(Stored data entries)
—————
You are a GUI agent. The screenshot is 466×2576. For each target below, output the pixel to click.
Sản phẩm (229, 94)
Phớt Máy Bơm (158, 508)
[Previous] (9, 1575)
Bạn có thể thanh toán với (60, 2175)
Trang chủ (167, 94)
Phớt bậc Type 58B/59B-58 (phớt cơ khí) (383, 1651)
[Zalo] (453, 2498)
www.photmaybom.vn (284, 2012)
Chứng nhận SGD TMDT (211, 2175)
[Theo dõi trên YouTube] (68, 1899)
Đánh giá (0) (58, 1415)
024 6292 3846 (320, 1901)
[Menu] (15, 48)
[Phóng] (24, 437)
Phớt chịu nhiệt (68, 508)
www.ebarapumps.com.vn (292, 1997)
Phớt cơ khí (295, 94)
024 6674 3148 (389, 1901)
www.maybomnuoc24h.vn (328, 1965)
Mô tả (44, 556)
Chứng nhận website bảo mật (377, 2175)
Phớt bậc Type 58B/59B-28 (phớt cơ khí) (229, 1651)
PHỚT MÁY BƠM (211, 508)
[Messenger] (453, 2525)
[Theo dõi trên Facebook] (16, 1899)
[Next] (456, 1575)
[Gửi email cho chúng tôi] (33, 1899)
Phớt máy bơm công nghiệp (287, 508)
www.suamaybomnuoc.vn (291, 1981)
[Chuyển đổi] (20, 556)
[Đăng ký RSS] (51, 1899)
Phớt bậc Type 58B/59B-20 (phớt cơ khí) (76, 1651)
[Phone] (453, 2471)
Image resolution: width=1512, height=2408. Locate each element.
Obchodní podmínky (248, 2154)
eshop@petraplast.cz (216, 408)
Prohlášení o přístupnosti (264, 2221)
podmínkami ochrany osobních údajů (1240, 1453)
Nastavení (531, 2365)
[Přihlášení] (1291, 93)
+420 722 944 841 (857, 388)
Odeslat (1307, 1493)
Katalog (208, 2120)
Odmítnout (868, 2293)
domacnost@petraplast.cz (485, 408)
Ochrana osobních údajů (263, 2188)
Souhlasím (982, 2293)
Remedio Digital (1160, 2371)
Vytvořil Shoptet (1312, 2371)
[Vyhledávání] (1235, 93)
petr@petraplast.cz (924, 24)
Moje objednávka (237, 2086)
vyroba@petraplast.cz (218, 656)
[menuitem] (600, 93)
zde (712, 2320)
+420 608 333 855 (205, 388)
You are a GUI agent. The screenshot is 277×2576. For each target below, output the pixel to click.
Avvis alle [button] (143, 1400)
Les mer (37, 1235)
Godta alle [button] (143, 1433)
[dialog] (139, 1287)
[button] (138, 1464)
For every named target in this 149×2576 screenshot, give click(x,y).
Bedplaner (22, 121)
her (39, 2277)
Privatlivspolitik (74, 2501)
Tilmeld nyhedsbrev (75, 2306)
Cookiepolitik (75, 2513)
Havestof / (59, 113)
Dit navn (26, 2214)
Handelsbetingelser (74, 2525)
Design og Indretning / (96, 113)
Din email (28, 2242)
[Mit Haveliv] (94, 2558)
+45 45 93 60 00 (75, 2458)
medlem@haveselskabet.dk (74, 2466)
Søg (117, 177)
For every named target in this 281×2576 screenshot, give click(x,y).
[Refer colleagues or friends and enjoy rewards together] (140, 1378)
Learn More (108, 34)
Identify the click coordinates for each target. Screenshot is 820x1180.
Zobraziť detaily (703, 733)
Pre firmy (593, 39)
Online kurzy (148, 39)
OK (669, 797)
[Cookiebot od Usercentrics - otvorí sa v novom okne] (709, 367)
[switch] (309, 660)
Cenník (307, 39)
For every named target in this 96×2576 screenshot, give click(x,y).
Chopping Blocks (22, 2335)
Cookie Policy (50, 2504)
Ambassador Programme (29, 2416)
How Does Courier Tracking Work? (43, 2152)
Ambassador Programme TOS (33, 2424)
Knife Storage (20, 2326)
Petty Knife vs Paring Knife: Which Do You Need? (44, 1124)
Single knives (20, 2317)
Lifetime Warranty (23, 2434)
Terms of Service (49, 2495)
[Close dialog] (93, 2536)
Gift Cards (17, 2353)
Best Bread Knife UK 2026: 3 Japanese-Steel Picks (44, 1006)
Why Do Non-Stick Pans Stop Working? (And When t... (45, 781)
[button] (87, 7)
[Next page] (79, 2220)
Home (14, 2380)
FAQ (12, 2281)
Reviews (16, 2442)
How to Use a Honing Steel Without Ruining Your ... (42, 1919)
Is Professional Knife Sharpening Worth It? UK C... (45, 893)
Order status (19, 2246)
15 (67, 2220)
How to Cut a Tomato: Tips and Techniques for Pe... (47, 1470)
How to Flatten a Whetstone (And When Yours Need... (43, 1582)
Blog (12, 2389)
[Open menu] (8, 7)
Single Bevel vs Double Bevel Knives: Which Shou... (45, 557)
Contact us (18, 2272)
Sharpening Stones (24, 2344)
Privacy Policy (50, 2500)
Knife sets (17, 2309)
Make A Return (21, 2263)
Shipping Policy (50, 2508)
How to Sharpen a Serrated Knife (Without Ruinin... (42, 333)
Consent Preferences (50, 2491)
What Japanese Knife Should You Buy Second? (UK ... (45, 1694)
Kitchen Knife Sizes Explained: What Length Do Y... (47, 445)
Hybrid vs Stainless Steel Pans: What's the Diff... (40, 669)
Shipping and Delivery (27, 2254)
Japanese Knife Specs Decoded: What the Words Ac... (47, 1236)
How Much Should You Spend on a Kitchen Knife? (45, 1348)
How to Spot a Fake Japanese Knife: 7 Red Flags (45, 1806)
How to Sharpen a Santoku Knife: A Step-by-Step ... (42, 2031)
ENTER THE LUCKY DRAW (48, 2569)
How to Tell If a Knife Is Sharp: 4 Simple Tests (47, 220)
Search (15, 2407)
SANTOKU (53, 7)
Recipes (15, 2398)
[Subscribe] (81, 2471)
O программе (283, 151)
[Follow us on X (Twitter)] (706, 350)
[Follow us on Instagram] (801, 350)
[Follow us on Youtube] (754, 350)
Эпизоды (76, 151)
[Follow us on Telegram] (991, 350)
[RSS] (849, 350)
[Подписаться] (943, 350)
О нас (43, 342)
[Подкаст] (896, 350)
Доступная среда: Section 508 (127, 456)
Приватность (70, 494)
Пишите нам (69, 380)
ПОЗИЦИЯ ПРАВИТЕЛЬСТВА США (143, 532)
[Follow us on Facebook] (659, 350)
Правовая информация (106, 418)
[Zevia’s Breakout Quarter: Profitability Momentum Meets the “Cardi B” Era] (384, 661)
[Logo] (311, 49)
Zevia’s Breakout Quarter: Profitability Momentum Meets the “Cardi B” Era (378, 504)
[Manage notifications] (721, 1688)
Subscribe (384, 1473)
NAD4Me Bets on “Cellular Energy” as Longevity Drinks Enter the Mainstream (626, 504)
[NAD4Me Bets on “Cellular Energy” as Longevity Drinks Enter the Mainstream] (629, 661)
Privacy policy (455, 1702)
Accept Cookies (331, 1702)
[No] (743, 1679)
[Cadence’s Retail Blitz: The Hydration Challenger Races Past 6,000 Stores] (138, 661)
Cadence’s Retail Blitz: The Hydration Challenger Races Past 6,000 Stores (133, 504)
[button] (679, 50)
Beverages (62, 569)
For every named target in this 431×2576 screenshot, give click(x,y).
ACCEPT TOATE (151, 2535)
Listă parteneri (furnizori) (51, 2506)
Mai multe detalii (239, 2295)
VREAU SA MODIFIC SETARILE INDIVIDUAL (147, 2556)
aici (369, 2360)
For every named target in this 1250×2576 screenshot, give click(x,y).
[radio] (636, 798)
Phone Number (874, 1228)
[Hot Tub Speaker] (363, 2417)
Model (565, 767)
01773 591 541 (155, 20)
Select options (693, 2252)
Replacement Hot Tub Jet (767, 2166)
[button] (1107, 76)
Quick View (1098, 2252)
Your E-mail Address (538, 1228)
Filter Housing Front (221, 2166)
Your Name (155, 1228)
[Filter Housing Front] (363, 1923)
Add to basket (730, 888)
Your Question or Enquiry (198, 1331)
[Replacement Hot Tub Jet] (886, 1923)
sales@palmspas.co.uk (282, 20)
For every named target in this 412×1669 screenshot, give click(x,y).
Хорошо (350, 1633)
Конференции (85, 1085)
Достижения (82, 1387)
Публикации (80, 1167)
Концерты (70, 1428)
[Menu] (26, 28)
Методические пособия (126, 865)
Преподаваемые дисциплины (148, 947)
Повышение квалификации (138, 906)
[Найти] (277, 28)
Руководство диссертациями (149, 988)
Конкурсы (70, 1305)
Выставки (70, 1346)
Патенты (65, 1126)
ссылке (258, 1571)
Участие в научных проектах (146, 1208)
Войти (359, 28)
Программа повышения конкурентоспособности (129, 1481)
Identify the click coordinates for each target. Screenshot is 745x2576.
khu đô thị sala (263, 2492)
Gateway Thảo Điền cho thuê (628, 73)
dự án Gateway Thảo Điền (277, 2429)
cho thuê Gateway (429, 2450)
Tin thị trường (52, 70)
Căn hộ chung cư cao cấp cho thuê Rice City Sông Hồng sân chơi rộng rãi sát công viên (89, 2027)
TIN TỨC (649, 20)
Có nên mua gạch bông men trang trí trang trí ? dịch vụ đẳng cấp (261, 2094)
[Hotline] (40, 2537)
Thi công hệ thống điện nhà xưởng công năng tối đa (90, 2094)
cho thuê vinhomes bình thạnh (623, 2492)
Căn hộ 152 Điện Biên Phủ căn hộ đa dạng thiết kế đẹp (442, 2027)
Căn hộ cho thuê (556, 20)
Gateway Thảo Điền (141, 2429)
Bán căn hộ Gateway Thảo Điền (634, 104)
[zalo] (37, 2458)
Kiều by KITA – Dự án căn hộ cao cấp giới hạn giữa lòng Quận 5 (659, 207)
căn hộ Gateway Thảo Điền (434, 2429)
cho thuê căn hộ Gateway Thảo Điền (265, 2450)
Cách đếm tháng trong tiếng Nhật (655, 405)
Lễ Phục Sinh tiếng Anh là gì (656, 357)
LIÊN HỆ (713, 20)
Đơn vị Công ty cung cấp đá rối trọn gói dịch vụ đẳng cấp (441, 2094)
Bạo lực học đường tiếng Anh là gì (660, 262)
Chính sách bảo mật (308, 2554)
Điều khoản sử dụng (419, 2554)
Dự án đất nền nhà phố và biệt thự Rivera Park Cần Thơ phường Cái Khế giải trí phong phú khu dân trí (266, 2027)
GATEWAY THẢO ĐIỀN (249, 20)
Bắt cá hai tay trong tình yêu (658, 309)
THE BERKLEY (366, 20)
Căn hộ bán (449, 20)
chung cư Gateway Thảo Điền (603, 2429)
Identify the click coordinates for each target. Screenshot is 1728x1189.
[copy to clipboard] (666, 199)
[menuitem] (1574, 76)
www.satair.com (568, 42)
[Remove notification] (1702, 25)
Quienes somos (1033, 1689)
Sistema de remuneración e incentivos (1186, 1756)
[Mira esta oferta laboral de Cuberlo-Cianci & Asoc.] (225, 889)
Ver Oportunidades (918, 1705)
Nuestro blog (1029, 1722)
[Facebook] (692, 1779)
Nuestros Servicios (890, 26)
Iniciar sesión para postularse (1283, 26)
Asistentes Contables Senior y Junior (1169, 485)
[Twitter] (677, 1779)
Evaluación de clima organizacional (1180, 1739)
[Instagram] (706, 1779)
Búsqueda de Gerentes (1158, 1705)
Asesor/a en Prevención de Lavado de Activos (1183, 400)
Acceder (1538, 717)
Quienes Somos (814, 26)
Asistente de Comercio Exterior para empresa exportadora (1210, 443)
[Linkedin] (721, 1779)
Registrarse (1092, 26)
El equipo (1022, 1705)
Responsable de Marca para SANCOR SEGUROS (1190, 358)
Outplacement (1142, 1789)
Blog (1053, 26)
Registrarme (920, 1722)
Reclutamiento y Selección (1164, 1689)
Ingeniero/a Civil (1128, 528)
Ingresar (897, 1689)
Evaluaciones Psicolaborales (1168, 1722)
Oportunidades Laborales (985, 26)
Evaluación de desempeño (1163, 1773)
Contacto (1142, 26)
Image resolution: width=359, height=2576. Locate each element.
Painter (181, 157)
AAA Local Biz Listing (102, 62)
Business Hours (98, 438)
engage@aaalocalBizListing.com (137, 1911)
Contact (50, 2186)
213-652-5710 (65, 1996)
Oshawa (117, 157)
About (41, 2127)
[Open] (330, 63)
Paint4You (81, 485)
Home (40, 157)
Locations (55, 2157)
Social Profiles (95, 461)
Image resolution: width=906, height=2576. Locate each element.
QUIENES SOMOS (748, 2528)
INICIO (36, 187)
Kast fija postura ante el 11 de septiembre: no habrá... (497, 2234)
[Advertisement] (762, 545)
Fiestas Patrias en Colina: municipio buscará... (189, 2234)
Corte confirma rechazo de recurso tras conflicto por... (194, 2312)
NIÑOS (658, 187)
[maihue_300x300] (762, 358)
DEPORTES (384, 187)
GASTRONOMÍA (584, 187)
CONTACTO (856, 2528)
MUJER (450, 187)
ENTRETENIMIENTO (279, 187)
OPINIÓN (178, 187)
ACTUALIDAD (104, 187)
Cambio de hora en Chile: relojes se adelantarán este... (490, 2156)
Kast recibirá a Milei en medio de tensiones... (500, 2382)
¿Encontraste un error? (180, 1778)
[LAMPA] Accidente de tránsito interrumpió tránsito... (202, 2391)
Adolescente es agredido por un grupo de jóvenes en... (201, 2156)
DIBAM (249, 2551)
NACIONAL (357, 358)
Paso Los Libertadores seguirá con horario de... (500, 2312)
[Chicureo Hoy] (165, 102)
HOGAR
—————
WHAT NEEDS TO BE DONE –
The stretch of entries above that starts with the line containing "petr@petraplast.cz (924, 24)" and goes on through the line containing "You are a GUI agent. The screenshot is 277×2576." is to be transcribed exactly, and no other line is to be transcribed.

RESPONSE BOX –
petr@petraplast.cz (924, 24)
Moje objednávka (237, 2086)
vyroba@petraplast.cz (218, 656)
[menuitem] (600, 93)
zde (712, 2320)
+420 608 333 855 (205, 388)
You are a GUI agent. The screenshot is 277×2576. For each target below, output the pixel to click.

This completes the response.